The complex system of misdemeanor charges

Misdemeanor charges can be serious, but are not as crucial as felonies, which involve more complicated and expensive procedures. In South Carolina, the court system divides misdemeanor charges in three separate categories, and each category consists of its own complex set of rules. 

The Misdemeanor Guide explains the details of misdemeanor charges. According to the guide, the first offense of a crime is a misdemeanor, the second offense is a Class C misdemeanor and the third offense is called a Class A misdemeanor. If a fourth offense or more occurs, the justice system considers the crime a Class F felony. Those charged with a misdemeanor typically serve time in a country jail instead of prisons. The most severe type of misdemeanor in South Carolina is a Class A misdemeanor, in which an individual must serve no more than three years in a county jail facility. There are a number of exceptions to these categories, as some misdemeanors can result in a ten-year prison sentence. Although these sentences are rare, misdemeanors can, in fact, carry a felony conviction.

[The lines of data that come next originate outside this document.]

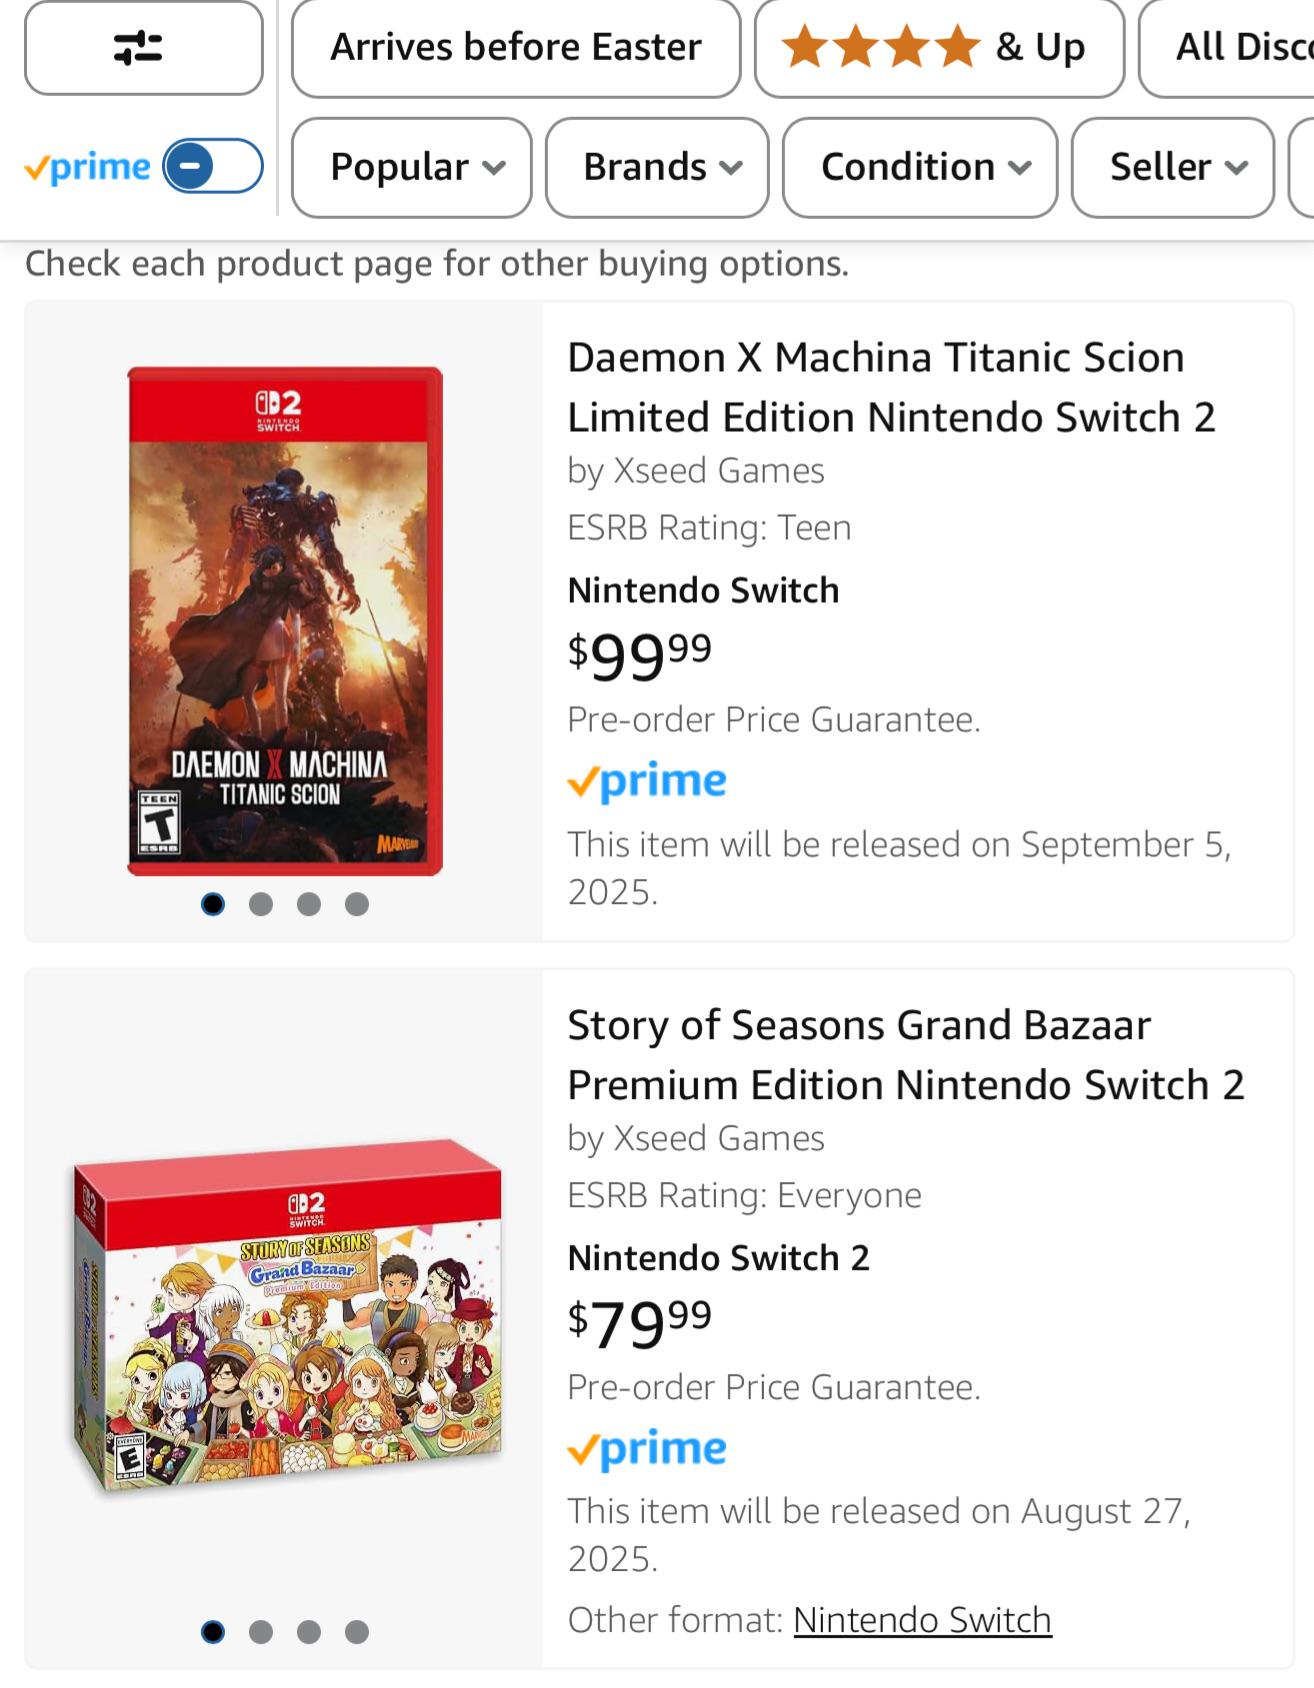Viewport: 1314px width, 1688px height.
Task: Select second image dot for Daemon X Machina
Action: tap(261, 904)
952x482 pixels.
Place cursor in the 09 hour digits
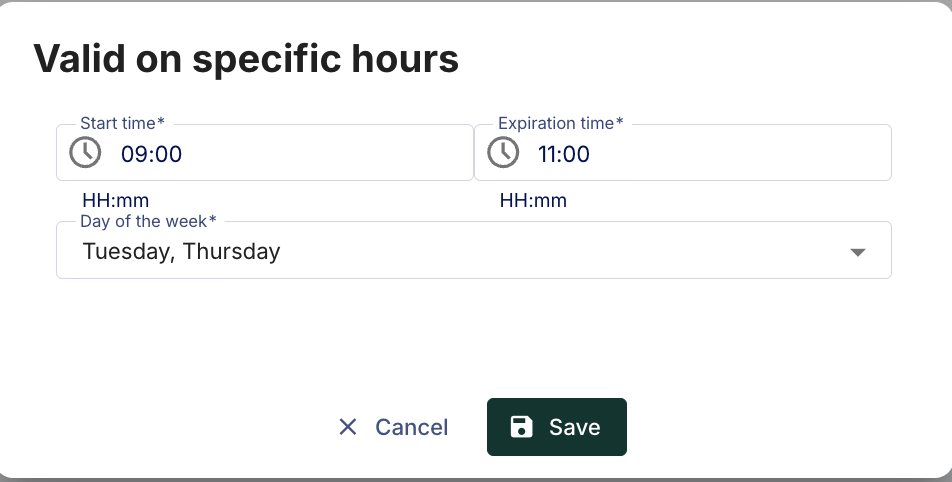coord(133,154)
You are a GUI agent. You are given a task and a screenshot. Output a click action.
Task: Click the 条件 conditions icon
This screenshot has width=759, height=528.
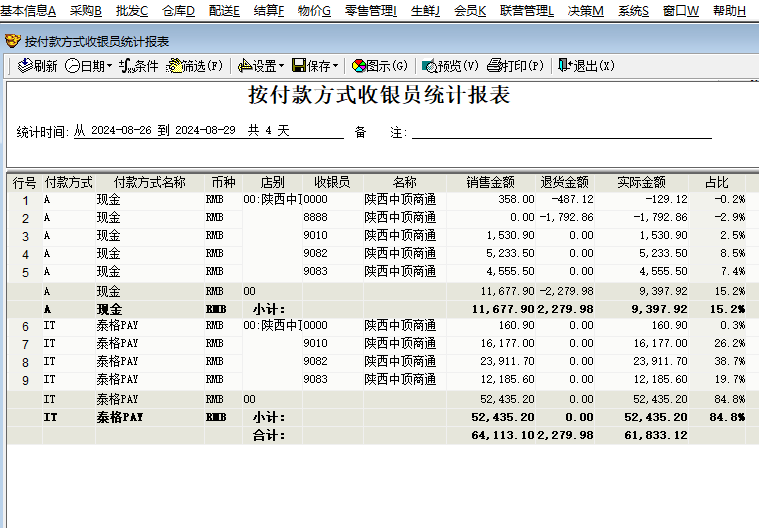click(126, 66)
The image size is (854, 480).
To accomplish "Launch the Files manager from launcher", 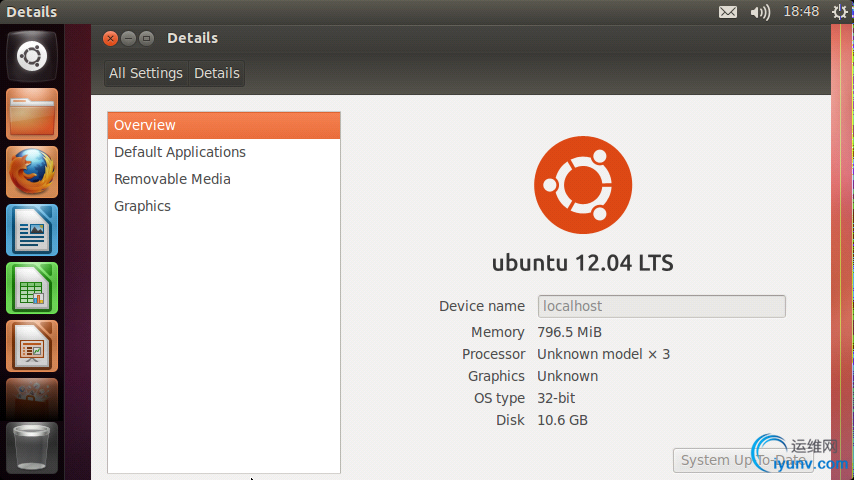I will tap(32, 114).

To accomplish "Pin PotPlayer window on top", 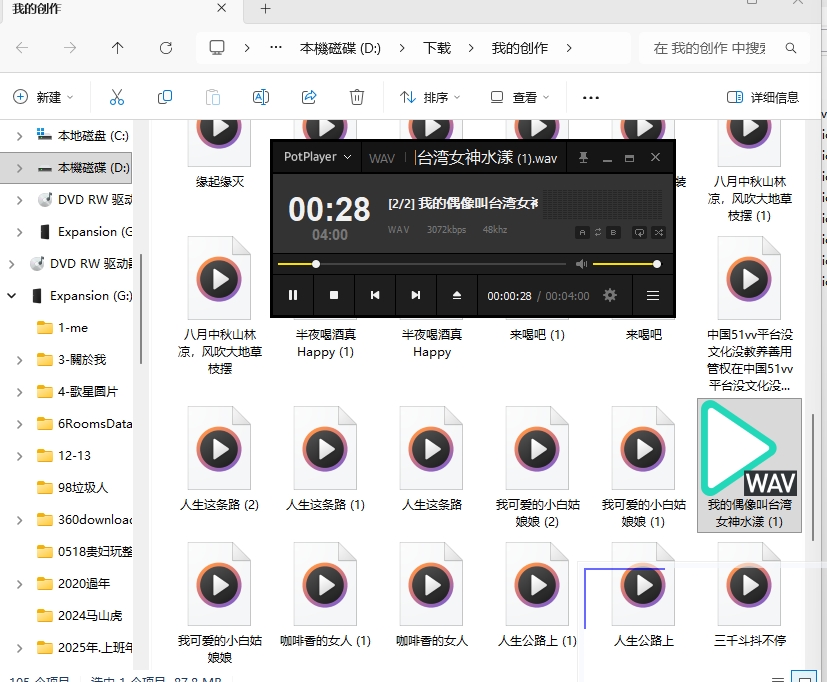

The actions that can result in a misdemeanor vary, and are further explained by the South Carolina Legislature. The Legislature considers offenses with sentences of less than one year as misdemeanors that are exempt from the classification system. Such exempt offenses include possessing marijuana or controlled substances without appropriate stamps, assault and battery by mob in the first degree and robbery of operators for vehicles of hire. The details of each offense may differ depending on their extremities, and the system procedures of each type of misdemeanor are further explained on the South Carolina Legislature website.